Is this a Modern Shetland?

http://www.horseweb.com/articles/press/ima...050908_amhr.jpg

It says AMHR but i have never seen a mini that is...shall i say "Fancy"?. so i guess i'm confused.


----------



## TomEHawk (Mar 4, 2009)

This is D&S 21st Century Thomas, an ASPC/AMHR pony. Thomas only measures 33.5". He was shown as a modern shetland at one Congress, but was mainly campaigned as a AMHR mini.

Here is RFP Timed To Perfection. He moves "fancy" as well.

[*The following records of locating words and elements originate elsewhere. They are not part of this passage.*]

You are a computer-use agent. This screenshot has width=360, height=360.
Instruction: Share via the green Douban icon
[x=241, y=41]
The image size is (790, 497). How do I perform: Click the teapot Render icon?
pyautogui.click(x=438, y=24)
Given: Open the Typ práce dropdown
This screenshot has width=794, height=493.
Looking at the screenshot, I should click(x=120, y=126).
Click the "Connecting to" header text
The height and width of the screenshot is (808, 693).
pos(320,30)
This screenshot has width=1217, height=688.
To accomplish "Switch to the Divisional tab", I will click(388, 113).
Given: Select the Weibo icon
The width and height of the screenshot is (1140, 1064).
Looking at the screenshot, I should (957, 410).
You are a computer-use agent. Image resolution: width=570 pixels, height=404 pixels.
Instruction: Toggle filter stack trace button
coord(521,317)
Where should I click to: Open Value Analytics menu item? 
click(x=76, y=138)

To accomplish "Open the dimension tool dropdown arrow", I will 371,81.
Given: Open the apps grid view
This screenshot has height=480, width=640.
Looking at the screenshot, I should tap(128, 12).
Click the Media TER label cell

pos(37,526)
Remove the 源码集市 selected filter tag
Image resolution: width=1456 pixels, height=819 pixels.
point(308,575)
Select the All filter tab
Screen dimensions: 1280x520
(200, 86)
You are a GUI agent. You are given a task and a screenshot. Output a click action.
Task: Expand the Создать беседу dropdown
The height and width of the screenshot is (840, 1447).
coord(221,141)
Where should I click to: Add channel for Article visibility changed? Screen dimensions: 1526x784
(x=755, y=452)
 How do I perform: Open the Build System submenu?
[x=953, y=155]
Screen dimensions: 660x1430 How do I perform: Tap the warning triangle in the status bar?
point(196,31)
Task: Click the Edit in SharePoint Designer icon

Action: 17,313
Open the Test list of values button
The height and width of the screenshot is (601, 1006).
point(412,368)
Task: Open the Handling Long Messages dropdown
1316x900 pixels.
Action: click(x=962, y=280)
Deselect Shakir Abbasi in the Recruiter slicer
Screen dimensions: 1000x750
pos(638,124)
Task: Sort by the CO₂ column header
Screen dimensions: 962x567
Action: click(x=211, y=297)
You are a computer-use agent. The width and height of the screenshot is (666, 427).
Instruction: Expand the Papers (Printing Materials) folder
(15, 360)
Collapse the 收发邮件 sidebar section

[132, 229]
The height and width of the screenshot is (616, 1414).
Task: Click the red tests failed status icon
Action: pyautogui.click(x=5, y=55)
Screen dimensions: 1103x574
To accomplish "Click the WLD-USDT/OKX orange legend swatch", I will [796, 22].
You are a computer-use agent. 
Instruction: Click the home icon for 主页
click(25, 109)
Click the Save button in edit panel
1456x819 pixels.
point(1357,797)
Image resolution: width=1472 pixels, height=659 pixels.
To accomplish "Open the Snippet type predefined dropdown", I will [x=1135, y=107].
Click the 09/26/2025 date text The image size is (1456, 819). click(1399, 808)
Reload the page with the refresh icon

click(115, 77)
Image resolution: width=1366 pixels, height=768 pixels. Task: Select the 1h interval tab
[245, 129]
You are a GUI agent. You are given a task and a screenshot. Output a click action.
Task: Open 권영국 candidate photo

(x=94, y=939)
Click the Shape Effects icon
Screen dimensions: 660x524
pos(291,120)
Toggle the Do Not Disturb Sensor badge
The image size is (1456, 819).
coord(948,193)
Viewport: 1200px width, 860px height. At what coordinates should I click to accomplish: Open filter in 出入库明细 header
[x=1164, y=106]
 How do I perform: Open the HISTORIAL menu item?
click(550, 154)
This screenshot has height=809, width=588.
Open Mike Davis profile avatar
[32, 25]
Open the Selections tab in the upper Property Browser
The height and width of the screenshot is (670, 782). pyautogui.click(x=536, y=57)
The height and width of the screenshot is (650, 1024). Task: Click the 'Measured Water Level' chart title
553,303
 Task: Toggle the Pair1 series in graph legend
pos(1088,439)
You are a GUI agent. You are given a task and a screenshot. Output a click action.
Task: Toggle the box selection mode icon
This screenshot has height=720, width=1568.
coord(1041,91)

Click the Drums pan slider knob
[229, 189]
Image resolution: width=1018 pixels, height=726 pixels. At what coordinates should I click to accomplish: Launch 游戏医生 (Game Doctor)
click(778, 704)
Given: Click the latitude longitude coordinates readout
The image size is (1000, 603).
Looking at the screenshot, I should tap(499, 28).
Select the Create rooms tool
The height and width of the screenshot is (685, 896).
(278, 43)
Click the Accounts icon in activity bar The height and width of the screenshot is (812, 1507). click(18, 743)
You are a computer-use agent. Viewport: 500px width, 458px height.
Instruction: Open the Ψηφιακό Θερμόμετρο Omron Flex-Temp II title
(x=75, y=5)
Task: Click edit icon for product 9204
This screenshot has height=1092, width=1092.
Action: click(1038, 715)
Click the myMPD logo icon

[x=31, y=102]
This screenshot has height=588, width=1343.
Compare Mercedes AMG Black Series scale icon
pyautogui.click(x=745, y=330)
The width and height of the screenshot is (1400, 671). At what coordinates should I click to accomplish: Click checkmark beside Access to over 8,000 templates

Bill Eperthner had a really nice one at last years Congress that is owned by Kay Marschell that was also a really "fancy" mover. There's not many of the "fancy" movers out, but they are becoming more frequent with more breeders bringing back more influence from the shetland ponies.


----------



## Celtic Hill Farm (Mar 4, 2009)

THAT SO COOL! i want one!


----------



## TomEHawk (Mar 4, 2009)

I might know where to find a couple.


----------



## Celtic Hill Farm (Mar 4, 2009)

Where? im not in a position to buy a horse right now, but come summer who knows... i can start looking around now, see what's out there and stuff. ohhh...it's soo cool! i found out my Trainer's father used to breed and show Moderns!


----------



## TomEHawk (Mar 4, 2009)

Dr. Taylor in Ohio, Larry Parnell or Murl Creel in Arkansas, Amy Roberts from RFP in Illinois, Dale Lutke of D&S in Michigan, me here in Illinois are all breeding miniatures with bigger movement. More like breeding ponies with movement that are small enough to be minis. There are a few other breeders, but these are just the one off the top of my head.


----------